In the end, the immediate outcomes of both falls were all that fans of either the Giants or the Rays could want, despite the ill-timed imbalance of the two protagonists. While Jones’s run to glory came to an unexpected end on the Eagles’ 8-yard line, New York punched the ball in for a go-ahead TD four plays later. And with a mighty assist from the Dodgers defense, Arozarena was able to get up and stagger home when L.A. catcher Will Smith committed the second error of the play by mishandling the relay throw to home from Max Muncy, and pitcher Jansen was inexcusably out of position, not backing up his catcher.

But that doesn’t mean the twin stumbles were treated the same. After the Giants went on to lose to the Eagles 22-21 thanks to a late game touchdown drive engineered by Philadelphia’s Carson Wentz, Jones’s inability to stay upright while running in the clear was picked on by pundits as symbolic of the hapless state into which the franchise has fallen. Despite the 80 yards Jones did manage to cover being the longest run from scrimmage by a NFL quarterback in five years, it seems certain that until some indeterminate time in a future season when the Giants are again relevant in the league’s standings, his pratfall will serve as a convenient reminder of all that is wrong with a team that has played just a single postseason contest in the nine seasons since its victory in Super Bowl XLVI.
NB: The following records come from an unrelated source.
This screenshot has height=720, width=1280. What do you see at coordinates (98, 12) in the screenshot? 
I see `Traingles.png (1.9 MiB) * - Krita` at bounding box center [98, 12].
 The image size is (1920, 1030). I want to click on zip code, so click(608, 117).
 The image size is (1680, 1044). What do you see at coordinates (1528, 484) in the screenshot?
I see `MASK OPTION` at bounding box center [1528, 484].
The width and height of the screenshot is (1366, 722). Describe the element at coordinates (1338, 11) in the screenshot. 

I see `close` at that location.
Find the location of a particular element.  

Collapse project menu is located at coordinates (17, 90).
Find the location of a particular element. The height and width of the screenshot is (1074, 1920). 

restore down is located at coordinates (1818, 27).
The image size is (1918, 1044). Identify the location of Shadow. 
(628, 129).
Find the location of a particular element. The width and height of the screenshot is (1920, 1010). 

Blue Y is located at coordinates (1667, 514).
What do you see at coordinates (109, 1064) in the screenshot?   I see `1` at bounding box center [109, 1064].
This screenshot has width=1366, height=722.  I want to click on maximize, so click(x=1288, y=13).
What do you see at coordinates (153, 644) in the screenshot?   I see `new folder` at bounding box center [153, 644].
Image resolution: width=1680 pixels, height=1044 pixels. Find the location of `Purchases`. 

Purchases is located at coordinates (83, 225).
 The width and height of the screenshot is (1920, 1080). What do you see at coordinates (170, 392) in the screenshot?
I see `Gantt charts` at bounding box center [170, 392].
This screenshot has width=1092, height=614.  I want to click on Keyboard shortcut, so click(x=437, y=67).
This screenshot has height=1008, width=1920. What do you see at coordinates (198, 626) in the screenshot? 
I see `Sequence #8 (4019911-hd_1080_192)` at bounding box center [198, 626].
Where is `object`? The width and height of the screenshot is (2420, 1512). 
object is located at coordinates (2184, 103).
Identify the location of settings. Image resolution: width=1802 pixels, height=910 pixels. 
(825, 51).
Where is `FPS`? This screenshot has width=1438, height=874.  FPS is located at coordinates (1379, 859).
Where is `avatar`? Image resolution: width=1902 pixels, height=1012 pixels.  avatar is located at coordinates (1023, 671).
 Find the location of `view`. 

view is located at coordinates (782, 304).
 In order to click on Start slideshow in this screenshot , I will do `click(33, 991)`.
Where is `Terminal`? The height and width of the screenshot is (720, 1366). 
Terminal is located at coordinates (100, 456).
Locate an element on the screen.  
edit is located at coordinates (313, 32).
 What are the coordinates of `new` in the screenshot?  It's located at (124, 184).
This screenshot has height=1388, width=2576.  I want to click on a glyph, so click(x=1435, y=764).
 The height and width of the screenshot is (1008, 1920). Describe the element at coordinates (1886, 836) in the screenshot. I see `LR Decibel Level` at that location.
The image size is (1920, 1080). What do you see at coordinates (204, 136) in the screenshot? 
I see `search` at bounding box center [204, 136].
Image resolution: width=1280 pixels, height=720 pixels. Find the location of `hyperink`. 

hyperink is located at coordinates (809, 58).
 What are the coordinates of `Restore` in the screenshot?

In contrast Arozarena has quickly become the biggest name of a rather anonymous Rays roster, understandably so given his postseason hitting exploits on top of a compelling backstory that goes from escaping Cuba as a teenager right through recovering from a protracted battle with COVID-19 earlier this year. That, plus Tampa Bay’s role as the proverbial David of the playoffs, doing battle with Goliaths like the Yankees in the ALDS, the Astros in the ALCS, and now the Dodgers, doesn’t leave much room for criticism. So Arozarena’s tumble was little more than an aside in most accounts of the ending to Game 4, a fillip that added dramatic tension.

Is that fair to Daniel Jones, or for that matter, if one desires objectivity rather than hero worship, to Arozarena? Of course not. But it is one more reminder of the old maxim that applies to all our games. Winning isn’t everything; it’s the only thing.